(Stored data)
+ + + + +
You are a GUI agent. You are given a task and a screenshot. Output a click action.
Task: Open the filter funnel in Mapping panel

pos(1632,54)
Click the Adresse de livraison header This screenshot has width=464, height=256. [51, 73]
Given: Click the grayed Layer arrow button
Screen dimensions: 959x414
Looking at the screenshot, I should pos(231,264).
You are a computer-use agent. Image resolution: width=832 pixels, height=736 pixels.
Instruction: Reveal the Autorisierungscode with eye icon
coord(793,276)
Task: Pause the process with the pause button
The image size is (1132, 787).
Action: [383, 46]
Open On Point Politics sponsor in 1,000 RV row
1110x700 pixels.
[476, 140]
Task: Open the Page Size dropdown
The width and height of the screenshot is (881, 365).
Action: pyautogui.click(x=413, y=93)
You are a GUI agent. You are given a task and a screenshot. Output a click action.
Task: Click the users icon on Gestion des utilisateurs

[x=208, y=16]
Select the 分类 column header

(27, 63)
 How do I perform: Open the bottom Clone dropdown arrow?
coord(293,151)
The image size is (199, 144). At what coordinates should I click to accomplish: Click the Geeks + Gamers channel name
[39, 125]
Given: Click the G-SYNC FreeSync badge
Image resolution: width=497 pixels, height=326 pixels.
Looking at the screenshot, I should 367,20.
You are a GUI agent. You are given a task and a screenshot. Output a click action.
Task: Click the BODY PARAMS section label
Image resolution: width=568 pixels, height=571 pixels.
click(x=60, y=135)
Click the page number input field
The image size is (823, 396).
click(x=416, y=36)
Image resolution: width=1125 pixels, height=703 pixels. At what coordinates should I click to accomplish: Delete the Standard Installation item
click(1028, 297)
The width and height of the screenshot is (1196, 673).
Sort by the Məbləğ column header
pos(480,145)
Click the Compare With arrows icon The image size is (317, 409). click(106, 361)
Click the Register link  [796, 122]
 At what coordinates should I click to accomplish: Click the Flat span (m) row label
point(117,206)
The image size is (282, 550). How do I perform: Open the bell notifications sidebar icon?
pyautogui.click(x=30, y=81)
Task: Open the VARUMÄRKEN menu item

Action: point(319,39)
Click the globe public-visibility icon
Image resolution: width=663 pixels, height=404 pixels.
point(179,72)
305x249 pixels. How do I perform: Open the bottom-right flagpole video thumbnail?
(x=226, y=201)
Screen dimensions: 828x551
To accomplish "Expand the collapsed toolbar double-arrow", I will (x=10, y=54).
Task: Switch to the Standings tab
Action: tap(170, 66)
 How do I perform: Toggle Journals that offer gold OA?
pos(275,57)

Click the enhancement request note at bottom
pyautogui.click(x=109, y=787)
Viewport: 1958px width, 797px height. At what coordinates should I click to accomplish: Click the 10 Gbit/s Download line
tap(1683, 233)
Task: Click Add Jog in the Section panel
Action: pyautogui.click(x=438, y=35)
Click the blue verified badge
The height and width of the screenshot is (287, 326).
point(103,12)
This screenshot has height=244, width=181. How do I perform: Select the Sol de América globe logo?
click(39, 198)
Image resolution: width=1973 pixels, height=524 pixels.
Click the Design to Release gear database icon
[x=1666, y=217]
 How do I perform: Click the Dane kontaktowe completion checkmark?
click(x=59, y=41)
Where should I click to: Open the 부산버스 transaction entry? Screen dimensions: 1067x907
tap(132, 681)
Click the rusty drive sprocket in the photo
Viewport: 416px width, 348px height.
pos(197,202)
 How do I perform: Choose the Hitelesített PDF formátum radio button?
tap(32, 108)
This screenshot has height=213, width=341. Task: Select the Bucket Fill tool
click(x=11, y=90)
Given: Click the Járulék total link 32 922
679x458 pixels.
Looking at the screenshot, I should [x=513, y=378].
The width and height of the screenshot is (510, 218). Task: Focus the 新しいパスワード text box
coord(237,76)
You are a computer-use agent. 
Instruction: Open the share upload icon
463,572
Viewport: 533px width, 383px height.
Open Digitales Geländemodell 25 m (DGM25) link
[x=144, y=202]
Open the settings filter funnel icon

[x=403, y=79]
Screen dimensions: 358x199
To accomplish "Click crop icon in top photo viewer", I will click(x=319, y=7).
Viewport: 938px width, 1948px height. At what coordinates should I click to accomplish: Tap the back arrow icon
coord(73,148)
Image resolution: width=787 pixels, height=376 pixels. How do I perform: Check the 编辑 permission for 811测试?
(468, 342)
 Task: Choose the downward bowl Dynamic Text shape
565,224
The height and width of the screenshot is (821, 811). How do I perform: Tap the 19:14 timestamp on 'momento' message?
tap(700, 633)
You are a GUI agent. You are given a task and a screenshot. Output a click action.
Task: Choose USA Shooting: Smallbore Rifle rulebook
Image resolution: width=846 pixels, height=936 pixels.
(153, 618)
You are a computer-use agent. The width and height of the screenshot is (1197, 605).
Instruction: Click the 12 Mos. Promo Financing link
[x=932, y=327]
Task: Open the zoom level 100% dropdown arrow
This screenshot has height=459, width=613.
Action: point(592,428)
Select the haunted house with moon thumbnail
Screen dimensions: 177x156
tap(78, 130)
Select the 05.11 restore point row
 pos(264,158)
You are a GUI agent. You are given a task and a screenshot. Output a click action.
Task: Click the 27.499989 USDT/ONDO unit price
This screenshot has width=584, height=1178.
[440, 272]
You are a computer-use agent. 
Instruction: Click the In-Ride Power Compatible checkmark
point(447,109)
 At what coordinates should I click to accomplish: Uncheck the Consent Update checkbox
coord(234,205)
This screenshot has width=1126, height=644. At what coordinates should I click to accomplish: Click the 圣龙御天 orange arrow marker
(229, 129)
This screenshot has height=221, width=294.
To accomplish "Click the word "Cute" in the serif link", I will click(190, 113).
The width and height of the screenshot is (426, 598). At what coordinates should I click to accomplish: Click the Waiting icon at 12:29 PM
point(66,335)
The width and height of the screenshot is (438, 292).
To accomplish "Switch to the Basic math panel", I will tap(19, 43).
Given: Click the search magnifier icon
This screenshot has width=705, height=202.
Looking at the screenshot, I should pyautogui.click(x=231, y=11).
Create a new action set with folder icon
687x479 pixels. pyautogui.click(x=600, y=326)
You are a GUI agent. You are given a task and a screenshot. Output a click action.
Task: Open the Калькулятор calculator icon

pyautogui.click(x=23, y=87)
+ + + + +
Problem >> What is needed is an exact copy of the lines above, from the one containing "The width and height of the screenshot is (438, 292)." through the one containing "Given: Click the search magnifier icon", with nothing added.

Response below >>
The width and height of the screenshot is (438, 292).
To accomplish "Switch to the Basic math panel", I will tap(19, 43).
Given: Click the search magnifier icon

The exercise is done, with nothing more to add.